12 milyondan fazla kişi sosyal yardımla...
Reklam
Reklam

12 milyondan fazla kişi sosyal yardımla yaşıyor

Genel-İş Sendikası hazırladığı raporla sosyal güvenlik sisteminde yaşanan sorunlara mercek tuttu. Raporda Türkiye’de sosyal yardım alan aile sayısının 3 milyon 154 bin olduğu bilgisi paylaşıldı. Çalışanların yüzde 34’ü ise kayıtdışı çalışıyor

12 milyondan fazla kişi sosyal yardımla yaşıyor

Genel-İş Sendikası hazırladığı raporla sosyal güvenlik sisteminde yaşanan sorunlara mercek tuttu.
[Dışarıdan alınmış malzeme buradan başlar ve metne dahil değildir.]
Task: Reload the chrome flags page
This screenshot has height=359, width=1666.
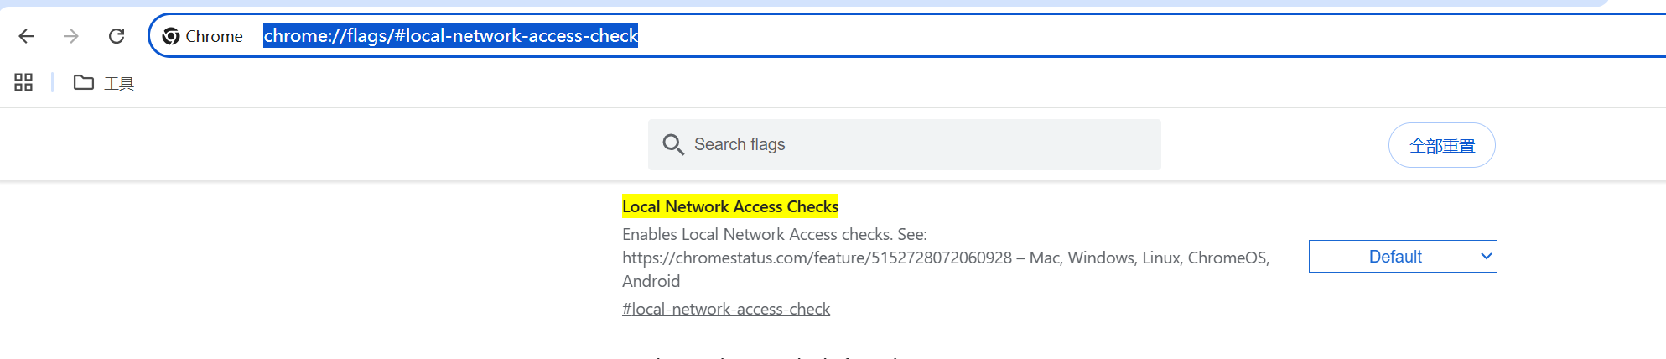Action: click(x=117, y=36)
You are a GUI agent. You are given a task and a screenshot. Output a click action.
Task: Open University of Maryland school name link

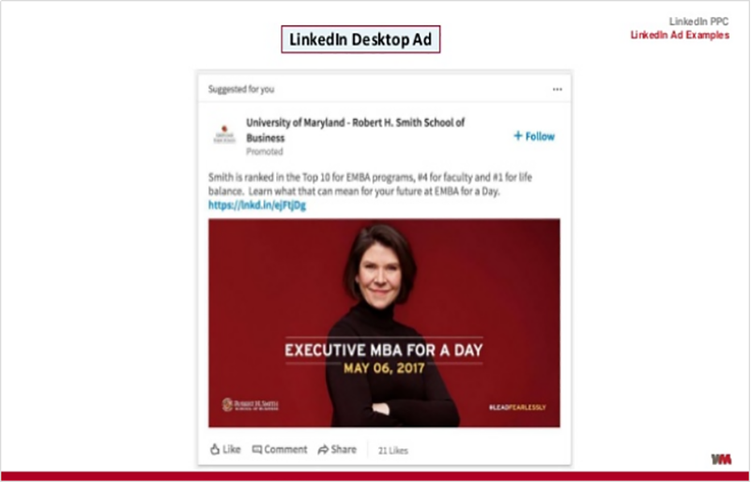pos(355,130)
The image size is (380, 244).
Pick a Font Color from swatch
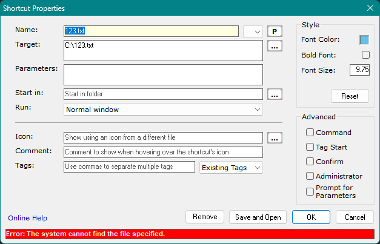coord(364,40)

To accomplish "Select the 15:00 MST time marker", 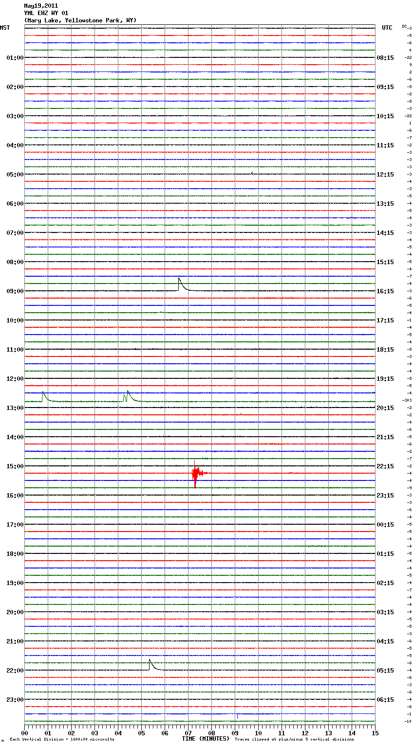I will tap(15, 466).
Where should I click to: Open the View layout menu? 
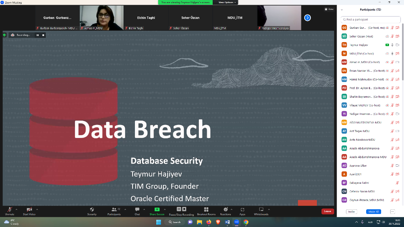tap(329, 9)
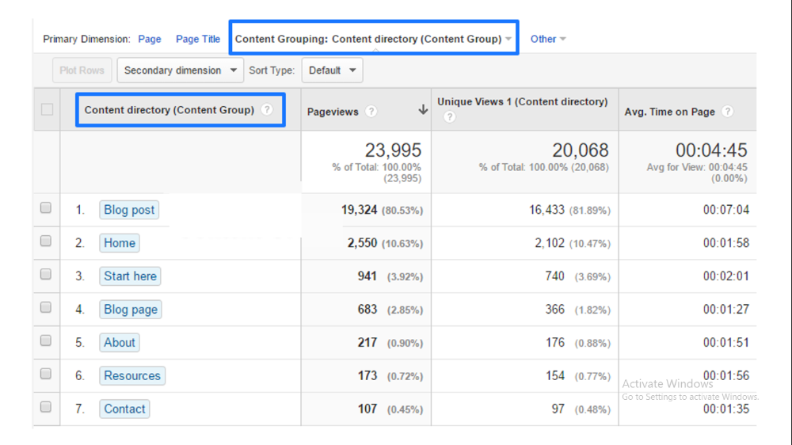Sort by Avg. Time on Page column

[669, 112]
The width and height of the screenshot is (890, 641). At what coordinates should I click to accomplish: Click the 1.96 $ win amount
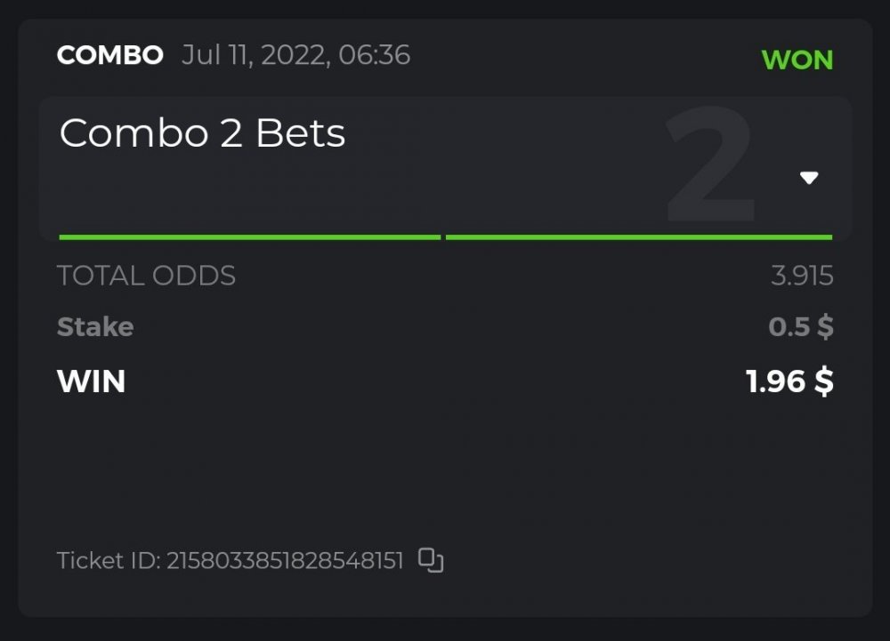(x=789, y=381)
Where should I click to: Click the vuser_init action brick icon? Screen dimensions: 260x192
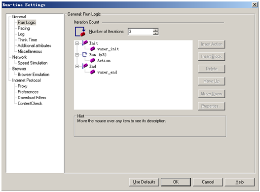point(93,49)
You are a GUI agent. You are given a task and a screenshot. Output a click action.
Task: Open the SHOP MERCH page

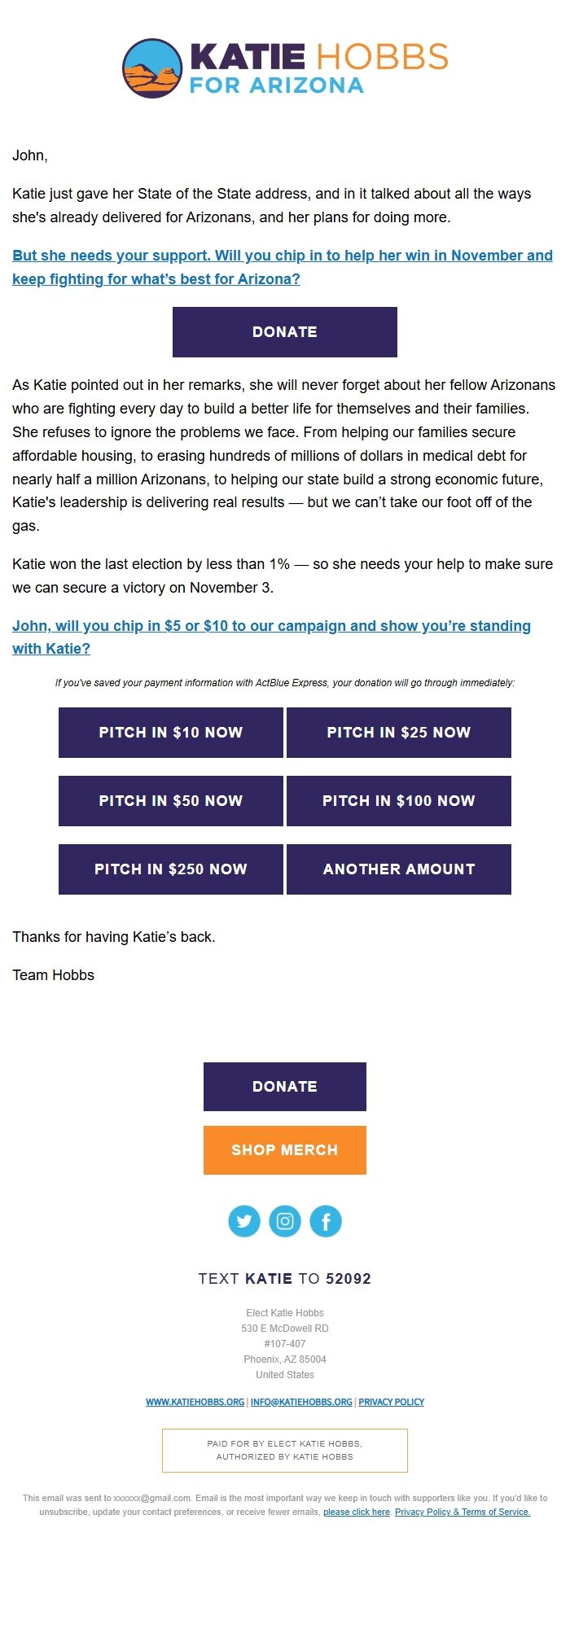tap(284, 1149)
Raporda Türkiye’de sosyal yardım alan aile sayısının 3 milyon 154 bin olduğu bilgisi paylaşıldı. Çalışanların yüzde 34’ü ise kayıtdışı çalışıyor

12 milyondan fazla kişi sosyal yardımla yaşıyor
07 Eylül 2018 - 08:41

Türkiye Genel Hizmetler İşçileri Sendikası (Genel-İş) Araştırma Dairesi, Türkiye’de sosyal güvenlik sisteminde yaşanan sorunları raporlaştırdı. “Türkiye’de Sosyal Güvenlik Sisteminin Durumu Ve Sorunları” başlıklı raporda; kayıtdışı istihdamdan doğan prim kaçakları, yaşlılık sigortasından yararlanma koşullarının ağırlaştırılmış olması, emeklilik ve genel sağlık sigortasının piyasaya açılmasıyla sistemi kamu hizmeti niteliğini gittikçe yitirmesi gibi birçok nedene bağlı olarak sorunlar yaşandığına dikkat çekildi. 16 sayfalık raporda özetle şu bilgilere yer verildi:

YÜZDE 15’İ SİSTEMİN DIŞINDA
“Sosyal devlet olmanın en önemli göstergelerinden birisi toplumun her kesimi için sosyal güvenlik hizmetlerinin ayrım yapılmaksızın sağlanıp sağlanmadığıdır. Sosyal güvenlik sisteminin öznesi ayrımsız ‘herkes’tir. Bu nedenle sosyal güvenlik sisteminin öncelikli hedefi ayrımsız herkesi kapsamına almaktır. Ülkemizdeki duruma bakıldığında ise sosyal güvenlik sistemimizin bu amacı yeterince gerçekleştiremediği görülmektedir. Sosyal güvenlik ‘reformu’nun temel gerekçelerinden biri olarak sunulan herkesin sosyal güvenceye kavuşturulacağı söylemine rağmen nüfusun en yoksul kesimini oluşturan yüzde 14.77’lik kesimi sosyal güvenceden yoksundur. “Sosyal güvenlik sistemi, bireyleri ve ailelerini toplumsal yaşamda karşılaşacağı risklere karşı koruyan, geleceğini güvence altına alan kamu hizmetidir. Dolayısıyla sosyal güvenlik sisteminin finansmanından devlet sorumludur. Sosyal güvenlik sisteminin iyi işleyebilmesinde kamu harcamalarının oldukça önemli bir payı vardır. Ancak Türkiye’de sosyal güvenlik harcamalarının toplam kamu harcamaları içerisindeki payı düşüktür. Avrupa ülkelerinde toplam kamu harcamalarının yarıdan fazlasının sosyal güvenlik harcamalarına ayrılırken, Türkiye’de bu oran yüzde 44’tür. Almanya’da yüzde 55, İspanya’da yüzde 58, İtalya’da yüzde 56, Ekonomik Kalkınma ve İşbirliği Örgütü’ne (OECD) üye ülkelerin ortalaması yüzde 45.2’dir. Gayri Safi Yurtiçi Hasıla (GSYH) içinde sosyal güvenliğe ayrılan paya bakacak olursak ülkemizde sosyal güvenlik harcamalarının, OECD üyesi ülkelerinin oldukça gerisinde kaldığı görülmektedir. Türkiye’de sosyal güvenlik harcamalarının GSYH oranı yüzde 13.5 iken OECD üye ülke ortalaması yüzde 21’dir.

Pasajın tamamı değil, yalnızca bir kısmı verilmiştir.